The central control unit that coordinates all pipeline steps: - Initializes processing environment - Manages step execution order - Handles error recovery - Triggers archival processes

Pipeline Steps

  1. Sell-Out Processing (step_01_sellout_processing.py)
  2. Loads Excel source data
  3. Applies retailer, company, and product mappings
  4. Calculates discount metrics
  5. Prepares gold layer

  6. Sell-In Processing (step_02_sellin_processing.py)

  7. Queries SQL warehouse for pl_global data
  8. Applies HFM aggregations
  9. Enriches with MDM attributes
  10. Applies business mappings

  11. RSP Processing (step_03_rsp_processing.py)

  12. Loads price data
  13. Applies market mappings
  14. Handles inheritance logic
  15. Expands date ranges

  16. Ventilation & Allocation (step_04_ventilation_allocation.py)

  17. Creates house-level aggregations
  18. Calculates product-level allocations
  19. Applies special business rules

  20. Master Consolidation (step_05_master_consolidation.py)

  21. Placeholder for consolidation logic

  22. Corridor Analysis (step_06_corridor_analysis.py)

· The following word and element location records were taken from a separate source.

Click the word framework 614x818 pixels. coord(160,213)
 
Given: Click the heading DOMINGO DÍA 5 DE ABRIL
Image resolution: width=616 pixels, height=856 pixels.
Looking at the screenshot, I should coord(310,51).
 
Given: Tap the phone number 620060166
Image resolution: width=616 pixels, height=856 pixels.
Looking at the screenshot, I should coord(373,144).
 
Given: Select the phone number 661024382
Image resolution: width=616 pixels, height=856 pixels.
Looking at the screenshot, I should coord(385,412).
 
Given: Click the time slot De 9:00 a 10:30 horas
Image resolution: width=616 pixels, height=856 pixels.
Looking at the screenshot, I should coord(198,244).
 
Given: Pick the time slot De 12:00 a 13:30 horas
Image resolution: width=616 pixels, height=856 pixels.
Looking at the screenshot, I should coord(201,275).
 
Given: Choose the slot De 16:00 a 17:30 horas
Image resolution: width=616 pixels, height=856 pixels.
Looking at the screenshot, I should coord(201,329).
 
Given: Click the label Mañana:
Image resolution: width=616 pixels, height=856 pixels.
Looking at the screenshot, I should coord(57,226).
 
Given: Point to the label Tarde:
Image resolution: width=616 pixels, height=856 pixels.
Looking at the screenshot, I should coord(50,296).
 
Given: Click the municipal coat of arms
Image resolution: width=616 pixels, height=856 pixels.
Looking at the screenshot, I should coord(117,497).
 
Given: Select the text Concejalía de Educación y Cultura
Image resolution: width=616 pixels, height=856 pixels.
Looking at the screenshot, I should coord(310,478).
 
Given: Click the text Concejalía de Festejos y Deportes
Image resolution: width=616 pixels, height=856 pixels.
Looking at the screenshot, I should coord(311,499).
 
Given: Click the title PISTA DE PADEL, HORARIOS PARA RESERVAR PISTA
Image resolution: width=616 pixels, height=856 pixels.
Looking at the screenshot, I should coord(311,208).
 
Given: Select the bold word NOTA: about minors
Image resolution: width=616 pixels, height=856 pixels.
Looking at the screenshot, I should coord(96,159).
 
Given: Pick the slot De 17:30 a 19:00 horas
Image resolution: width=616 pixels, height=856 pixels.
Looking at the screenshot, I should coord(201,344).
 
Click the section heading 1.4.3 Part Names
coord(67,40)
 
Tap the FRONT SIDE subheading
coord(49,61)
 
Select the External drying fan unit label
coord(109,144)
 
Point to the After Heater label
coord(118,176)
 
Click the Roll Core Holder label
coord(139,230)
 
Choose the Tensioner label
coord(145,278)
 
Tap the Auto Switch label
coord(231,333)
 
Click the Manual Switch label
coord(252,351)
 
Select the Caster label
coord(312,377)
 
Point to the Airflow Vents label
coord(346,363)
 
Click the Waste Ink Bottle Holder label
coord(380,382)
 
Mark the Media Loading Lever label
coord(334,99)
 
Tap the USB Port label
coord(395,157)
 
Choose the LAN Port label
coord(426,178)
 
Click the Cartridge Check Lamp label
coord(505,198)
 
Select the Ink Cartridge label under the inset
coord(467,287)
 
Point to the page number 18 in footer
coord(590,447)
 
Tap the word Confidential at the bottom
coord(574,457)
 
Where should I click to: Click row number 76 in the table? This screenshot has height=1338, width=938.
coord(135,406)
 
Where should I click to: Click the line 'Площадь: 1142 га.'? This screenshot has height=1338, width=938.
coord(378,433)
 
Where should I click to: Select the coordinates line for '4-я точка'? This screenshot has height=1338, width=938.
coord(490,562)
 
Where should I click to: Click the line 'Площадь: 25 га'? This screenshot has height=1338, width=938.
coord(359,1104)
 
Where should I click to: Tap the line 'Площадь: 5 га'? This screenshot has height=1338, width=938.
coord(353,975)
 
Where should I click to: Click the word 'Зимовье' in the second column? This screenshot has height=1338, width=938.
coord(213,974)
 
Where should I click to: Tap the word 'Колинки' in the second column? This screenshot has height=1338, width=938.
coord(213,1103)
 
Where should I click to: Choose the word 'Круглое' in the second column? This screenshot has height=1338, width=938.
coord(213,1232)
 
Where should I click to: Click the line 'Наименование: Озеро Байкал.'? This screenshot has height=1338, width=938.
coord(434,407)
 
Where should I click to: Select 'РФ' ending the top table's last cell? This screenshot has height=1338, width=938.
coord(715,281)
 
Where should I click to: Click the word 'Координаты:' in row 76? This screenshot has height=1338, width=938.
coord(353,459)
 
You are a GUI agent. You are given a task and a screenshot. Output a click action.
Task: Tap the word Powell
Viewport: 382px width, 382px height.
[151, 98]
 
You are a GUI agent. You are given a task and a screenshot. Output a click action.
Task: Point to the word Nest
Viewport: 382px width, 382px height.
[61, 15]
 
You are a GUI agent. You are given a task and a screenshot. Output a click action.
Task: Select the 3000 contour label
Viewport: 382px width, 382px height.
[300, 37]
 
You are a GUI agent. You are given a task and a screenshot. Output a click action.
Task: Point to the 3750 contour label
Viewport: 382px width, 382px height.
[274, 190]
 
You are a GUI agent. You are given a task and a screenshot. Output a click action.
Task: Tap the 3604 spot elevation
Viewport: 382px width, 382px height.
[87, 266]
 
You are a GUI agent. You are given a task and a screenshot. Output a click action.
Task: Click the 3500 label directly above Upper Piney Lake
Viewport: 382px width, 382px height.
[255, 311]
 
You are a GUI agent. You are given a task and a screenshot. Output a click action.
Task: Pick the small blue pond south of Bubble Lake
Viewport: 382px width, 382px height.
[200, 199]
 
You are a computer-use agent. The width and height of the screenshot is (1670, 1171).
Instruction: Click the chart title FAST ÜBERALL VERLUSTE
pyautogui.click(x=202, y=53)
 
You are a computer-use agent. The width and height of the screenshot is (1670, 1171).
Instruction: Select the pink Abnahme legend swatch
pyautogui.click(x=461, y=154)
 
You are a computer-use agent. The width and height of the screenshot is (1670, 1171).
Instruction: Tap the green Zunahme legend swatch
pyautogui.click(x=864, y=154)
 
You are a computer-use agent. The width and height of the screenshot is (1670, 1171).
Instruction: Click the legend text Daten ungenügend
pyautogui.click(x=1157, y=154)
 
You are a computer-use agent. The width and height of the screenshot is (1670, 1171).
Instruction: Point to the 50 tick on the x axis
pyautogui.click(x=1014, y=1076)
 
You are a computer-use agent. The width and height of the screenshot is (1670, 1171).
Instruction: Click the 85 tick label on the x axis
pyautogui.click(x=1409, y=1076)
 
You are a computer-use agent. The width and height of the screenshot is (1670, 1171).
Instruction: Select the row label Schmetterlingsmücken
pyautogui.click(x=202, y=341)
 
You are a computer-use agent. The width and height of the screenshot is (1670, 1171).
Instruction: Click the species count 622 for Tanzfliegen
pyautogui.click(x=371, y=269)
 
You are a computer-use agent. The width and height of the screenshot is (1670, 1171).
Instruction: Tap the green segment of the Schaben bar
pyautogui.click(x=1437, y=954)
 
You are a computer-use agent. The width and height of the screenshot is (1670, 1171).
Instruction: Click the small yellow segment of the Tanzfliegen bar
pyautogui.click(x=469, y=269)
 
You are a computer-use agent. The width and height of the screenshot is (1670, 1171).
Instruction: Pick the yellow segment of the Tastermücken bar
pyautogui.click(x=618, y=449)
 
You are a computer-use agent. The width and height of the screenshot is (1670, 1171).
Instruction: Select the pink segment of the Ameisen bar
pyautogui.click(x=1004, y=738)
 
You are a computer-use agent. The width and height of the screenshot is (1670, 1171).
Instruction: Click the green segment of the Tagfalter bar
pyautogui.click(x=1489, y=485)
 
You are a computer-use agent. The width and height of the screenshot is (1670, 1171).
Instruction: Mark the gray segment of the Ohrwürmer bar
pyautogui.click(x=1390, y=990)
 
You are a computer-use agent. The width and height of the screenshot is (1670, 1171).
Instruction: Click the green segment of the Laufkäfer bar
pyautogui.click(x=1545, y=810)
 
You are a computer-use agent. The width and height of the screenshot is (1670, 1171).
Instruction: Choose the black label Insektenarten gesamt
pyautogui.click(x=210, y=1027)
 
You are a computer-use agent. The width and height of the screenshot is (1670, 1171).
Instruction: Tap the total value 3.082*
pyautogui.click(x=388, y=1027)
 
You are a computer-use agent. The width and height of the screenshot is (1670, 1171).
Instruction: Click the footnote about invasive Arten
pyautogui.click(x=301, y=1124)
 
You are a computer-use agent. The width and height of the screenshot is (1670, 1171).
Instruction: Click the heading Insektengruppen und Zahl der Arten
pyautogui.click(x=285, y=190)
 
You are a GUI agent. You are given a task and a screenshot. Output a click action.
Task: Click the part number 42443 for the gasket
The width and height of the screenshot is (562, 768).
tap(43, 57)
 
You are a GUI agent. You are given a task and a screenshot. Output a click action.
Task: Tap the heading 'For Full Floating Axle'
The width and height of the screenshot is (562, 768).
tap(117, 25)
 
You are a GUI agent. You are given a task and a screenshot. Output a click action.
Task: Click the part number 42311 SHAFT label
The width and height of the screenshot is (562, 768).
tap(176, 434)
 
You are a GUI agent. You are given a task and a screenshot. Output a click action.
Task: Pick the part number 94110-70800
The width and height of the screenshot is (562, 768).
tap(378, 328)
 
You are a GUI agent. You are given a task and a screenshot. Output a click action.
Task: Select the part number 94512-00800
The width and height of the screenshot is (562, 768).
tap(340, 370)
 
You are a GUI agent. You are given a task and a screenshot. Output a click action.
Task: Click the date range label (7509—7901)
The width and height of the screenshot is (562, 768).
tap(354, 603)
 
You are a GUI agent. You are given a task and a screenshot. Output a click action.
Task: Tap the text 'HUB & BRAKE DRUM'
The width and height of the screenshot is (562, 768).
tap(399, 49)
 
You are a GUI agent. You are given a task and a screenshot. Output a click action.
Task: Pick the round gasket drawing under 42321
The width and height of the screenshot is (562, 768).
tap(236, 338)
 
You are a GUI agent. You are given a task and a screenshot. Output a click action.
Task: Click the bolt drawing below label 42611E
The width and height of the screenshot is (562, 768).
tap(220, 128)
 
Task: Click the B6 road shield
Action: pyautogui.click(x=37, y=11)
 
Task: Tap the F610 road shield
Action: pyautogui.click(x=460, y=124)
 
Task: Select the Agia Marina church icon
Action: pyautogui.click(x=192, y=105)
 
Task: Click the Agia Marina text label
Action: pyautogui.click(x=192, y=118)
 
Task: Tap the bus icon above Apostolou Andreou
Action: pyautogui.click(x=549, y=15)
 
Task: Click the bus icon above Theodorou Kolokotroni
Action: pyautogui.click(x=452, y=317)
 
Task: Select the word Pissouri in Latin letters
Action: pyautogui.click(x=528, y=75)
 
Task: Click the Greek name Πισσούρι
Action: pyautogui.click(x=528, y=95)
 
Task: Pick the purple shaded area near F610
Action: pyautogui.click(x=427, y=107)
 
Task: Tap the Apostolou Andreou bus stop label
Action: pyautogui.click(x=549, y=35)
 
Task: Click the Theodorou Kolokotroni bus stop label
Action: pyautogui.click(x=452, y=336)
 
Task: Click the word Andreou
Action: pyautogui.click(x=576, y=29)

  23. Placeholder for corridor analysis logic

3. Data Model

Medallion Architecture

Bronze Layer - Raw data with minimal transformations - Preserves original data structure - Includes processing timestamps

Silver Layer (Processing) - Business logic applied - Data standardization - Enrichment and mappings

Gold Layer - Business-ready datasets - Optimized for analytics - Pre-calculated KPIs

4. Technical Stack

Core Technologies

  • Apache Spark: Distributed processing
  • Delta Lake: ACID transactions, time travel
  • Python 3.8+: Primary development language
  • PySpark: Spark interface

Azure Services

  • Databricks: Unified analytics platform
  • Azure Data Lake Storage Gen2: Scalable storage
  • Azure Key Vault: Secret management
  • Power Automate: Workflow automation

Data Flow

1. Ingestion Flow

Source Files → Azure Blob → Spark Read → Bronze Tables

2. Processing Flow

Bronze → Enrichment → Validation → Aggregation → Gold

3. Ventilation Flow

Gold Sell-In → House Level → Product Level → Consolidated

Key Design Patterns

1. Modular Architecture

Each processing step is self-contained with: - Dedicated loader classes - Enrichment processors - Mapping handlers - Gold layer preparers

2. Configuration-Driven

All settings centralized in config.py: - Table names - File paths - Business rules - Thresholds

3. Error Handling

Comprehensive error management: - Try-catch blocks at each level - Detailed logging - Graceful degradation - Recovery mechanisms

4. Performance Optimization

  • DataFrame caching for reused data
  • Broadcast joins for small lookups
  • Composite keys for efficient joins
  • Spark optimization techniques

Security Architecture

Authentication

  • Service principal authentication for Azure
  • Databricks secrets for credentials
  • Key Vault integration

Data Security

  • Encryption at rest (Azure Storage)
  • Encryption in transit (TLS)
  • Role-based access control
  • Audit logging

Scalability Considerations

Horizontal Scaling

  • Spark cluster auto-scaling
  • Partitioned data storage
  • Distributed processing

Vertical Scaling

  • Configurable cluster sizes
  • Memory optimization
  • Cache management

Performance Tuning

  • Adaptive query execution
  • Dynamic partition pruning
  • Cost-based optimization

Monitoring & Observability

Logging

  • Structured logging with levels
  • Section markers for tracking
  • Performance metrics
  • Error tracking

Alerts

  • Power Automate notifications
  • Email alerts for failures
  • Slack integration

Metrics

  • Processing times
  • Row counts
  • Data quality scores
  • Resource utilization

Deployment Architecture

Environment Setup

Development → Staging → Production

CI/CD Pipeline

  • Git-based version control
  • Automated testing
  • Databricks job deployment
  • Configuration management

Disaster Recovery

  • Data backup in archive folders
  • Point-in-time recovery with Delta
  • Redundant storage
  • Failover procedures